The 7 Categories of RAG Clarifying Questions
Mental model: you're asking questions across users, data, retrieval needs, generation needs, operations, compliance, and constraints. Always in roughly that order — start with users (most important, most often skipped) and end with constraints (budget/timeline are technical reality but should not drive architecture).
1. Users & Use Case (the "why")
This is the single most important category. If you don't know who's using it and for what, every other decision is a guess.
- Who is the user? Internal employees, external customers, both? Technical users or non-technical? One persona or many?
- What task are they trying to accomplish? Looking up specific facts? Synthesizing across documents? Drafting content? Decision support? Each has a different RAG shape.
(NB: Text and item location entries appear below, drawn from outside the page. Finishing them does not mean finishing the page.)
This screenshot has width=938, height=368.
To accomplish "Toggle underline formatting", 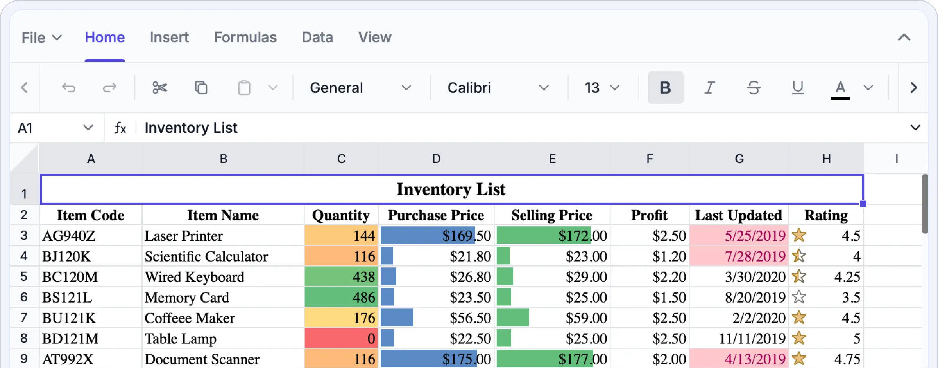I will (797, 88).
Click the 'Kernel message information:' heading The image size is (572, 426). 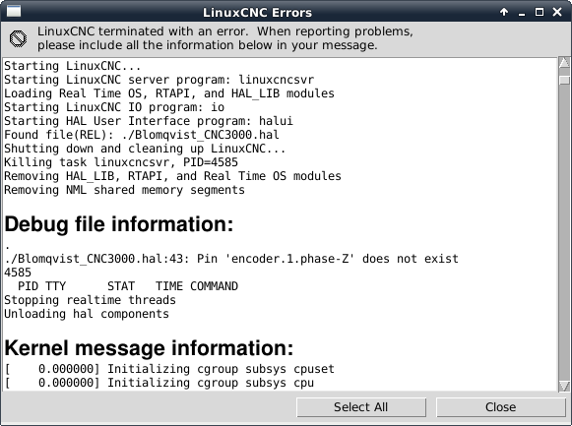[149, 348]
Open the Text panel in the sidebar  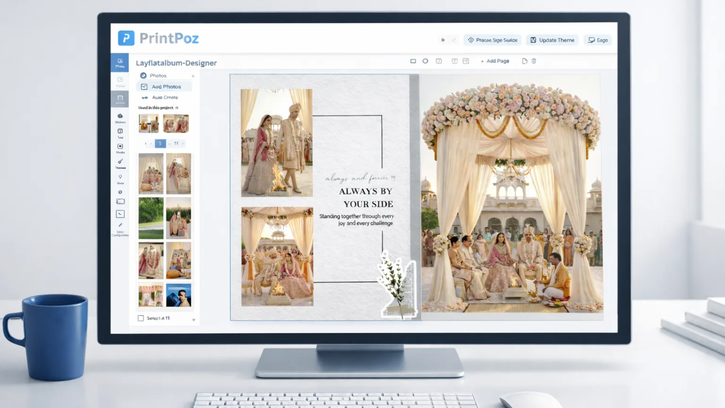121,133
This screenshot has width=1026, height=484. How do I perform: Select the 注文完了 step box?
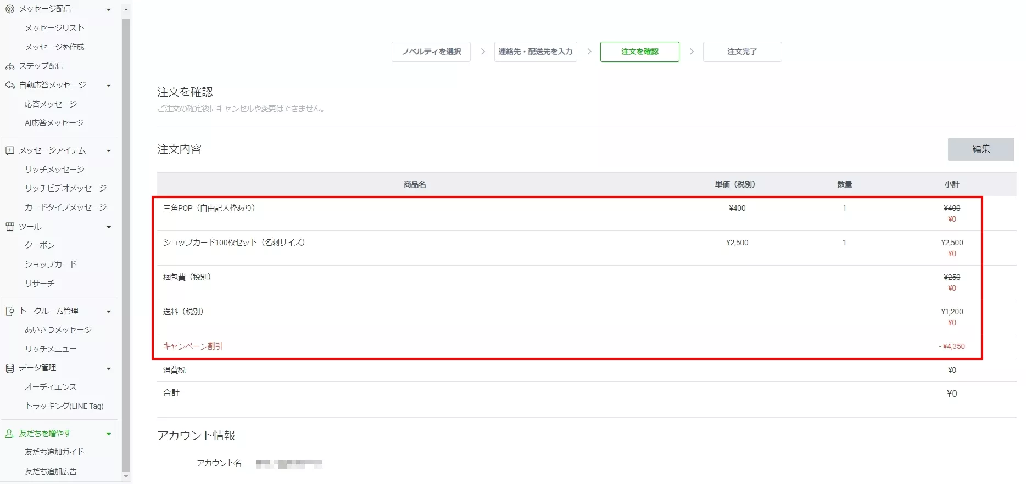click(x=742, y=52)
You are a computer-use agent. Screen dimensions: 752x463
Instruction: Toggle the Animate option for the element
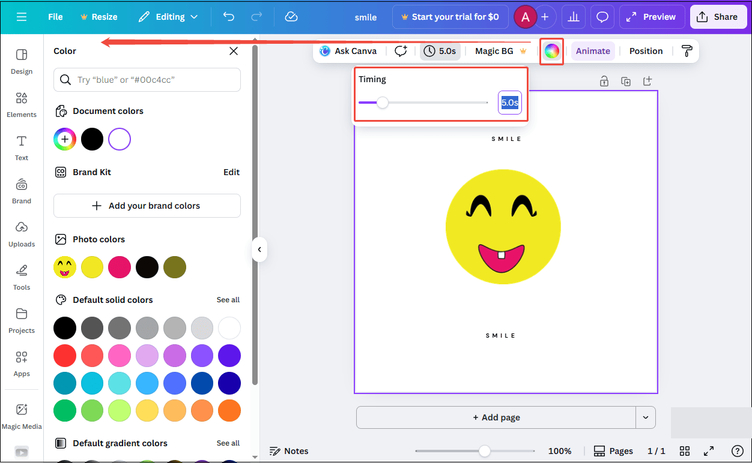point(593,51)
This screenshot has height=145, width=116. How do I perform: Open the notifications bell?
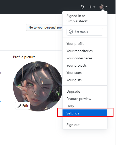(x=82, y=7)
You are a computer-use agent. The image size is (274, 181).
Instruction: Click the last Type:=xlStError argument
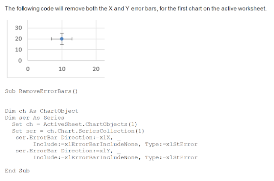coord(171,157)
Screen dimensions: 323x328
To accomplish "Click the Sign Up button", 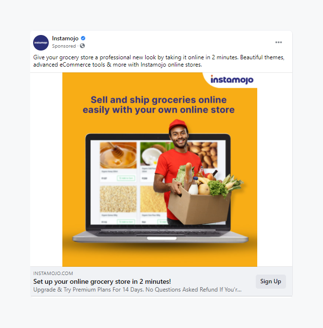I will pyautogui.click(x=271, y=281).
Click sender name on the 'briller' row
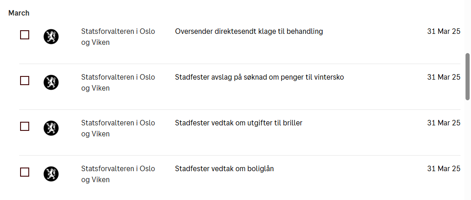This screenshot has width=471, height=200. pos(118,128)
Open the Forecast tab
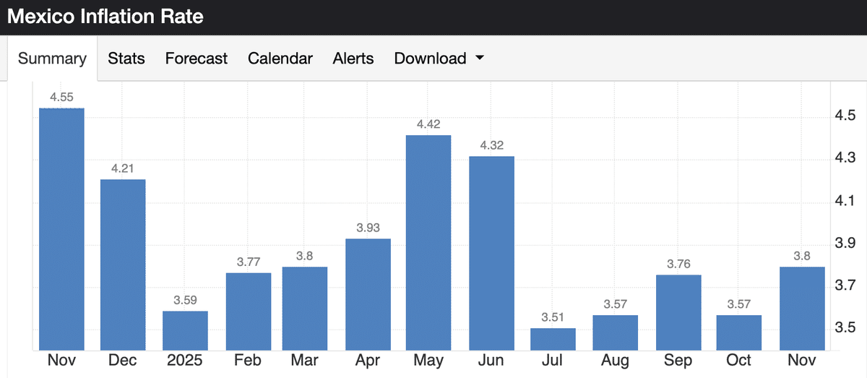867x378 pixels. click(197, 59)
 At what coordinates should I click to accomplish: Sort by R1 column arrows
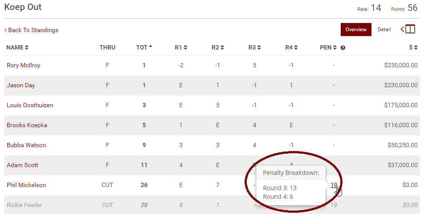pos(185,47)
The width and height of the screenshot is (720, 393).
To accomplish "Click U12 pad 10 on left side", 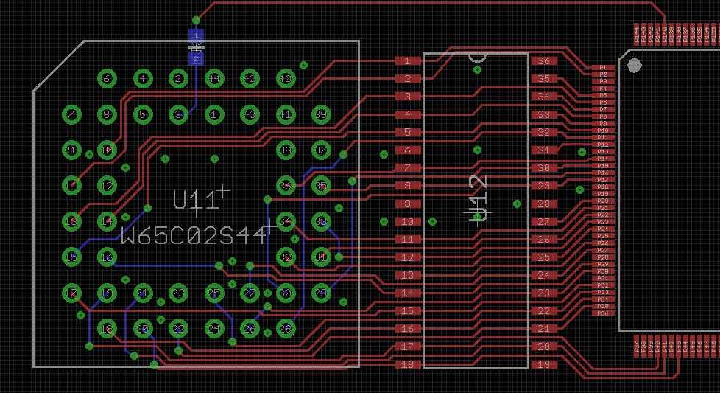I will 407,221.
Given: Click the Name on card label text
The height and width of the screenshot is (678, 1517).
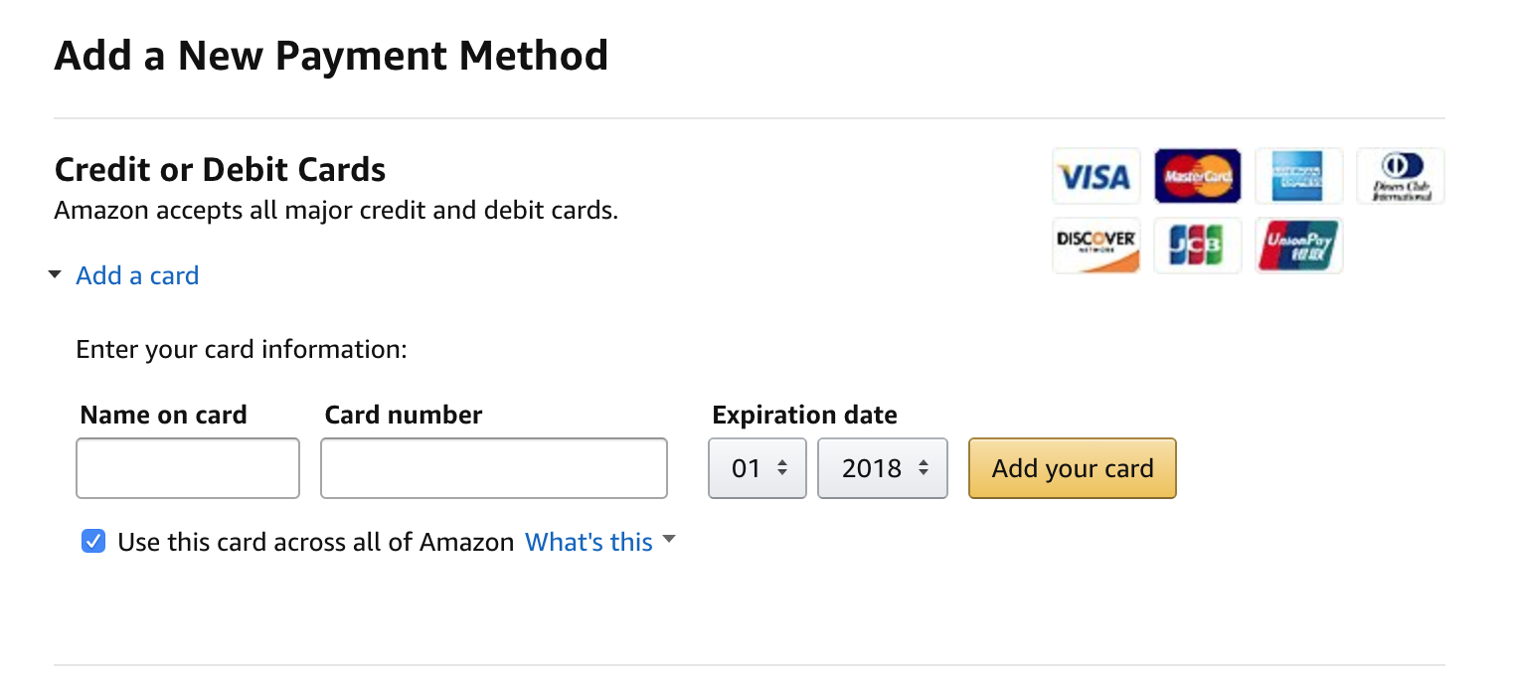Looking at the screenshot, I should (163, 415).
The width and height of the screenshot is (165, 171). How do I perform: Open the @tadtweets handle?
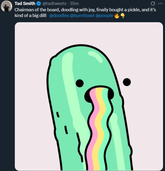(x=54, y=4)
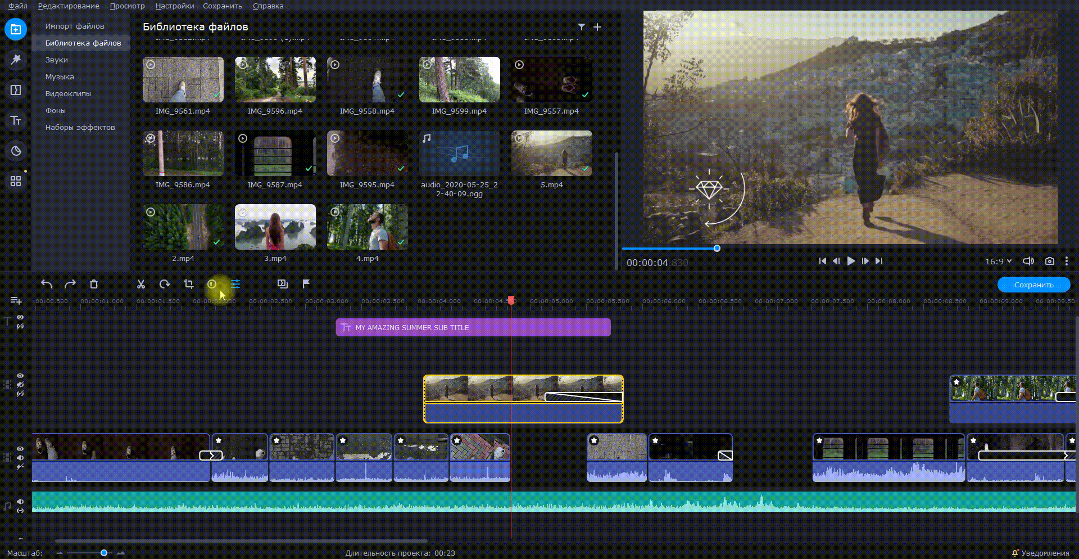Take a snapshot with camera icon
The image size is (1079, 559).
[x=1049, y=262]
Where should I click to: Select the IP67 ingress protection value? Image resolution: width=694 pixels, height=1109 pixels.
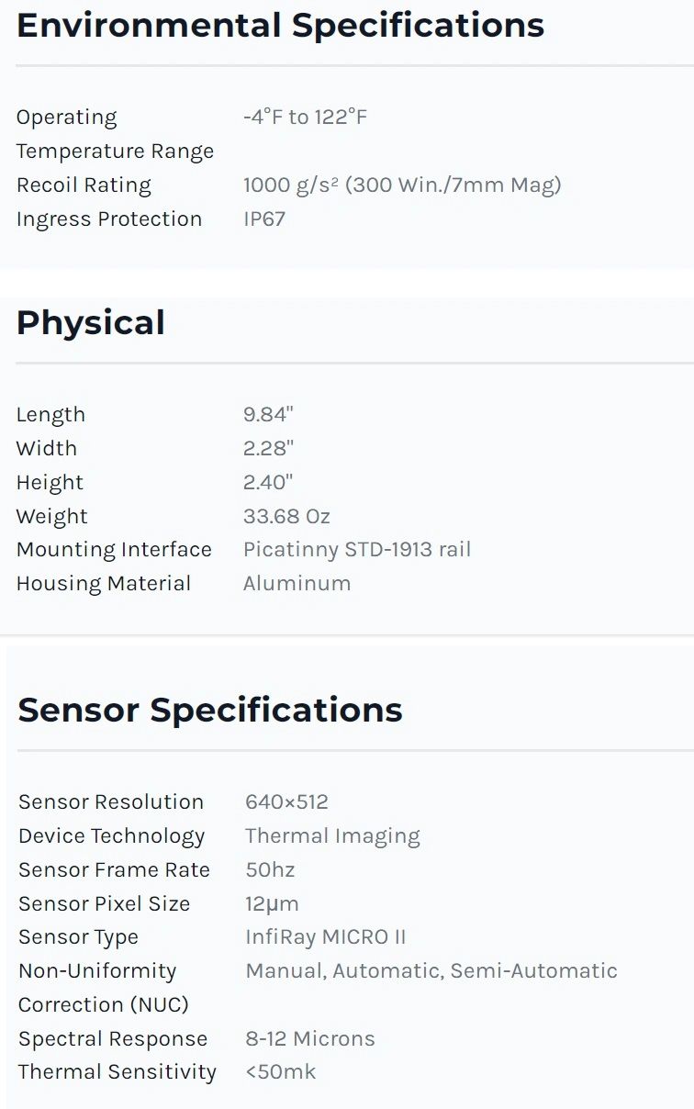point(264,218)
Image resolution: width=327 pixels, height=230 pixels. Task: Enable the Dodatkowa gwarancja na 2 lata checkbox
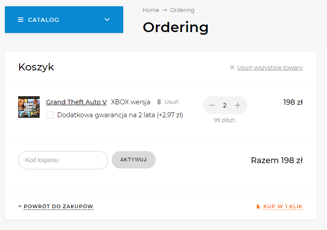click(50, 115)
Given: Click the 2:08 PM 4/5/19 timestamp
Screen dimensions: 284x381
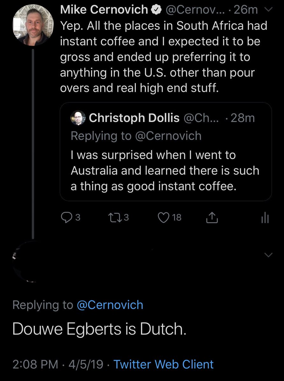Looking at the screenshot, I should point(58,364).
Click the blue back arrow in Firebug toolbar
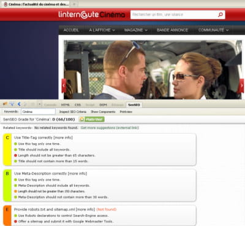245x226 pixels. coord(19,104)
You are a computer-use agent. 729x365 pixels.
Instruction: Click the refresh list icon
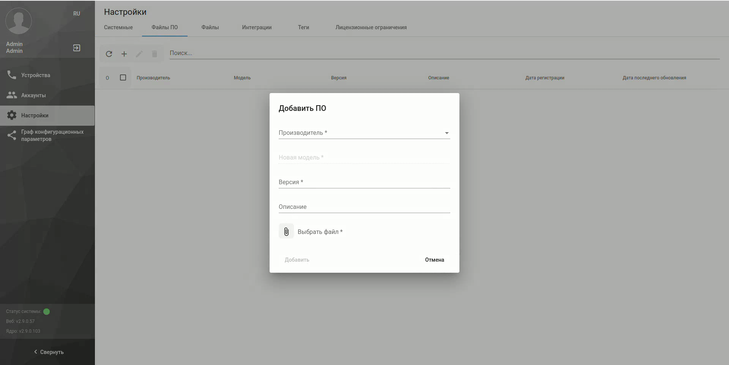click(x=109, y=54)
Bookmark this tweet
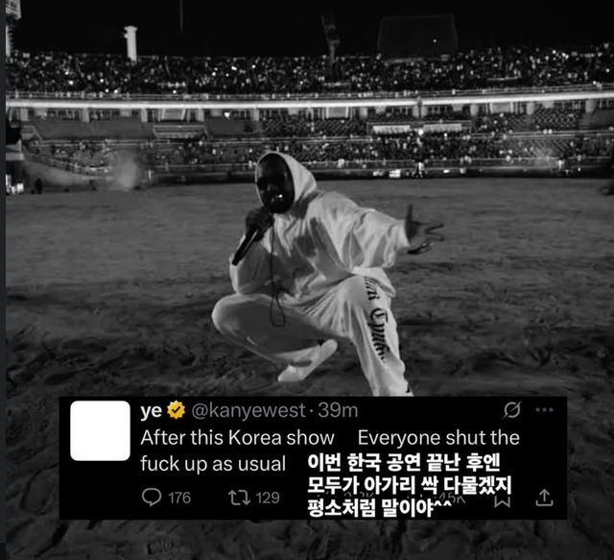614x560 pixels. (502, 500)
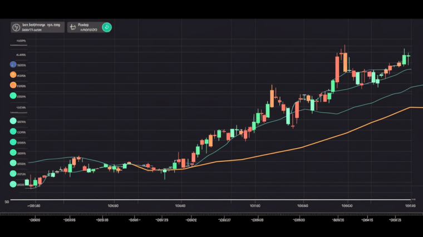Toggle the first green circle of the lower group
The image size is (423, 237).
click(x=13, y=121)
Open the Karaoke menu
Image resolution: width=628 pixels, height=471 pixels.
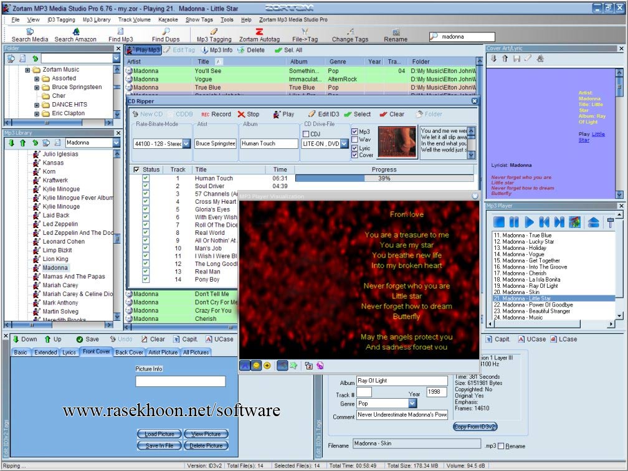click(168, 20)
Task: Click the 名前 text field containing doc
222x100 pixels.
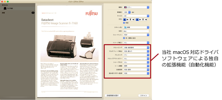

- What does success look like? "Faster answers" vs "fewer support tickets" vs "deflect X% of queries" — concrete success metric drives evaluation strategy.
- What's the current process they'd be replacing? "We currently search SharePoint and ask Karen in compliance." This tells you both the bar to beat and the failure mode they'll be most sensitive to.
- What happens when the answer is wrong? A wrong answer in legal contract analysis is catastrophic. A wrong answer in "summarize this meeting" is annoying. This single question determines how much you invest in evals, guardrails, and citations.
- Volume? 10 queries a day or 10,000 per second? Burst patterns?
The user-and-stakes questions are the ones interviewers grade hardest because they're consulting signals.
2. Data — the corpus
This is where most RAG systems actually live or die. The hardest part of production RAG is rarely the LLM; it's the data.
- What documents? Format types — PDFs, Word docs, HTML, Confluence, Slack, code, transcripts, scanned images? Each has different parsing needs.
- How many? Hundreds, thousands, millions? Total token count is what matters for cost and index sizing.
- How is it structured? Mostly prose, mostly tables, mixed? Lots of figures and charts that matter? Hierarchical (sections, subsections) or flat?
- Quality? Clean and well-maintained, or noisy and outdated? Are there duplicates, multiple versions of the same doc, drafts mixed with finals?
- Where does it live? GCS, SharePoint, Confluence, S3, on-prem file share, a customer data warehouse, behind an API? This drives ingestion architecture and likely 30% of the engineering effort.